The railroad provided the boxcars as housing for the Gandy Dancers, a group of section men who traveled across the country laying track.

"There was a lead dancer," said Dickey. "He would sing a chant while the men laid the track. When you looked down it, the track was as straight as any machine could lay it today."

Many of the crew were black. Their whole family would live with them in the boxcars.

Children were not allowed to attend the local school and had to travel to Cape Girardeau, which had a school for blacks.

Sheets were used as wall dividers in the boxcars. Some cars were furnished with wooden floors, but many had dirt.

"They swept and polished them so much that you could set down with a pair of white pants on and they'd be clean when you got up," said Dickey.

Dickey remembers a lot about the railroad and the town. He served as the first elected mayor when the towns of Illmo and Scott City merged.

His father, Harry, hired out as a brakeman in 1904, and Dickey followed his father's footsteps and joined the rail service.

Illmo once boasted a four-story hotel, several grocery stores, a mercantile that had a little bit of everything including "the best tamales you ever put in your mouth," doctors, dentists, barbers and hardware and clothing stores.

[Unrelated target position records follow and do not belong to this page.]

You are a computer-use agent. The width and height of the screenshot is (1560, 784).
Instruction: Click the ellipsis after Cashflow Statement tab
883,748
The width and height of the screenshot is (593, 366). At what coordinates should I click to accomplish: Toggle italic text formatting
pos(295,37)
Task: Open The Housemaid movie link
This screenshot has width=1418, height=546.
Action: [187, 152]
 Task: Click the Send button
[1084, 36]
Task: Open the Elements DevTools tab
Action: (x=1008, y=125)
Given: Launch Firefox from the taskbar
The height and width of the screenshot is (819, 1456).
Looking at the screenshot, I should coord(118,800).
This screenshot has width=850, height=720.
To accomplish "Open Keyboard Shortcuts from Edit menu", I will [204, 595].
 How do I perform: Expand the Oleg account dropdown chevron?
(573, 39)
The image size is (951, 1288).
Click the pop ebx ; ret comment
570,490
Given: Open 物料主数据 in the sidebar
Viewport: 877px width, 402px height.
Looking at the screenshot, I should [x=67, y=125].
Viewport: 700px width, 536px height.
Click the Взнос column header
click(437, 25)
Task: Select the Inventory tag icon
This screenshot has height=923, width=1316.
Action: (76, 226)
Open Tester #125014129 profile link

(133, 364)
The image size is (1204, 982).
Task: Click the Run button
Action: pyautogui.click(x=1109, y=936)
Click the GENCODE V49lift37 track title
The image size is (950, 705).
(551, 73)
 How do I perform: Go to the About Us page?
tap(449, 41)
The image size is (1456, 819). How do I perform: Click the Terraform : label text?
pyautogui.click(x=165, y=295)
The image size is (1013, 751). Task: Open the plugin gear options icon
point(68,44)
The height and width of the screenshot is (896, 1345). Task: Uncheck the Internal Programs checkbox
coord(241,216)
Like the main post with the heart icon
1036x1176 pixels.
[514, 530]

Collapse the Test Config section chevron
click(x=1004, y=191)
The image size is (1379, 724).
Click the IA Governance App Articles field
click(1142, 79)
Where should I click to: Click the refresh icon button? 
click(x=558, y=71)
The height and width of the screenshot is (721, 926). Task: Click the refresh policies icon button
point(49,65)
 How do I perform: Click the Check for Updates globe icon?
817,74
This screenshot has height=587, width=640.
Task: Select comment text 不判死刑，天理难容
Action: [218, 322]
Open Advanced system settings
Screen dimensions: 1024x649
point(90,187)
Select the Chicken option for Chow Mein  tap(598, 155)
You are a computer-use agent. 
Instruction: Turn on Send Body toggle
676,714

Most of the residents worked on the railroad. Second Street, the main street of Illmo, was known as conductors' row.

"Almost every house had a conductor living in it," said Dickey.

Many of the original stores are gone and others have been taken over by different businesses. The mercantile is now an antique shop, a barber shop occupies the old post office and flowers are sold from what was once a Kroger store.